## Yönerge 1
Aşağıdaki kayıtlardan "coordinates" sözcüğünü içeren her satırı çıkar. Büyük ve küçük harf ayrımına dikkat et.

## Alıntılanan Metin
========
Hep böyle kal, hep bana yakın

Psikolog, Marka Stratejisti Gözde Atilla: "2025, markaların tüketicilerle duygusal bağ kurmasının ötesinde, markaların tüketicilerinin diğer tüketicileriyle bağ kurması için nasıl platform oluşturabildiğinin de değeri belirlediği bir yıl olacak. "

2025’te, tüketici olarak sevdiğim markalara bir şarkı yazsam, ana mesajı çok eskiden yazılmış bir şarkıdan düpedüz araklardım:

“Sen başkalarına benzeme sakın, hep böyle kal, hep bana yakın!”

(Sözleri Çiğdem Talu’ya, müziği Melih Kibar’a ait unutulmaz Erol Evgin şarkısı.)

Yapay zekâ hızla ilerlerken, ayağımızın altındaki zemin her gün değişiyormuş gibi hissederken, marka-tüketici ilişkisinde güven duygusu en üst sıraya yeniden ve tüm ihtişamıyla oturuyor.

Bir zamanlar markalar için “olmazsa olmaz”lar kategorisinde olan ve üzerinde pek de konuşulmayan güven değeri, 2025’te belki de her zamankinden popüler olacak. 

Tam da bu sebeple, artık güvenin anlamı da değişiyor. 

Hep böyle kal, hep güvenilir

Güvendiğimiz marka artık yalnızca bizi aldatmayacağına, kandırmayacağına, piyasadan silinmeyeceğine, kalitesini bozmayacağına inandığımız marka demek değil. Tüm temas noktalarında bizimle tutarlı olarak var olan, ihtiyaç duyduğumuzda biz talep etmeden çözüm geliştirebilen, sesimizi her daim duyan ve empati kurmakta proaktif davranan markalara güveneceğiz.

KPMG'nin 2023 raporunda, müşteri deneyiminin altı bileşeninden biri olarak belirttiği empatiyi müşteri bakış açısıyla şöyle tanımlamıştı: “İhtiyacım olduğunda insani bir dokunuş istiyorum. Duyulduğumu ve anlaşıldığımı hissetmek istiyorum. Bir makinenin bunu yapabileceğini sanmıyorum.” 

Yapay zekânın devreye girmesiyle, güvenilirlik için gözden geçirdiğimiz katmanlar çoğaldı. 

Güvenilir bir kaynaktan, gerçekliğine emin olabildiğimiz bir bilgi alabilmek yeni lüks tanımımız oldu.

Neyin gerçek olup olmadığı konusunu sorguladığımız, mesajların kaynağının güvenilirliğini iki kere kontrol ettiğimiz bir dönemde, sırtımızı rahatça yaslayabileceğimiz, “Eğer altında o markanın imzası varsa, detaylıca araştırma gereği duymadan güvenebilirim.” diyerek gözümüz kapalı güvenebileceğimiz markalarla temasta olmak her zamankinden daha önemli olacak. Bir zamanların “Güvenimi sarsmadıysa, güvenirim.” Yaklaşımı, artık “Tutarlı olarak, her temas noktasında beni hayal kırıklığına uğratmadan güvenimi tazeliyorsa güvenirim.”e dönüşüyor. Bu da markalar için pür dikkat ve daima tetikte yönetmek gereken bir süreç.
========
## Yönerge 2
Yukarıdaki markalara duyulan güven üzerine yazıyı son cümlesinden sonra devam ettir.
========
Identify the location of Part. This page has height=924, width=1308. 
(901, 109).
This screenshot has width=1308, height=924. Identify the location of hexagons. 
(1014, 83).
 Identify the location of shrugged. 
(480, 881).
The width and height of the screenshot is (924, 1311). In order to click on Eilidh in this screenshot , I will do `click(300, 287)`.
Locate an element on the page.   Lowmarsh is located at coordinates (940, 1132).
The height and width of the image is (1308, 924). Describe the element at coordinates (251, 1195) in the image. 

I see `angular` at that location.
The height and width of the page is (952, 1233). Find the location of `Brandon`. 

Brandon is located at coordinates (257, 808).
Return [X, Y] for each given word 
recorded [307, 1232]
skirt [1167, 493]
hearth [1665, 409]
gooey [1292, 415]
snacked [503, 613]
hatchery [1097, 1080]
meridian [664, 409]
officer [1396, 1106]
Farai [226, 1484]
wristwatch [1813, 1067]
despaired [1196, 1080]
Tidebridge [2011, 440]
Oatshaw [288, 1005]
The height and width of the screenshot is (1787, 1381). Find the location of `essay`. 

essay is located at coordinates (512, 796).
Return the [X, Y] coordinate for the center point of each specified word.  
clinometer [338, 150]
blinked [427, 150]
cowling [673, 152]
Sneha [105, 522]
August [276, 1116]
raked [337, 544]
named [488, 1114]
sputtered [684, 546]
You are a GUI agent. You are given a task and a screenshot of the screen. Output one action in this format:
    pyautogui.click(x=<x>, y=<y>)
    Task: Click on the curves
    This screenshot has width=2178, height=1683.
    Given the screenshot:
========
## Alıştırma Yanıtı 1
Locate an element on the page.   Lowmarsh is located at coordinates (940, 1132).
The height and width of the image is (1308, 924). Describe the element at coordinates (251, 1195) in the image. 
Brandon is located at coordinates (257, 808).
essay is located at coordinates (512, 796).

## Alıştırma Yanıtı 2
Tüketicilerin büyük çoğunluğu, markaların kişisel verileri korumasının, tüketici güvenini kazanmak için en önemli faktörlerden biri olduğunu söylüyor. Markalarla ilişkimiz artık kişisel verilerin gizliliği konusu sebebiyle biraz diken üzerinde, biraz da çelişkili: Markalar bizi iyi tanısın, vakit kaybettirmeden bize en uygun ürünü önersin istiyoruz. İhtiyaçlarımızı bizden önce fark etsin, leb demeden leblebiyi anlasın diye bekliyoruz ama tüm bunlar için bizim kişisel verilerimize ihtiyaç duyulduğunda bir adım geri çekiliyoruz. Bir markaya küçük kutucuklara onay vererek teslim edeceğim, yaşımdan alışkanlıklarıma bütün bilgilerim sahiden güvende olacak mı? Eğer güvenip kişisel verilerimi şeffaflıkla paylaştıysam, markanın sorularını sıkılmadan yanıtladıysam, markayla aramda derin bir tanışıklık oluştuğunu düşünüyorsam, tam da bu noktaya devreye dillerden düşmeyen kişiselleştirme giriyor.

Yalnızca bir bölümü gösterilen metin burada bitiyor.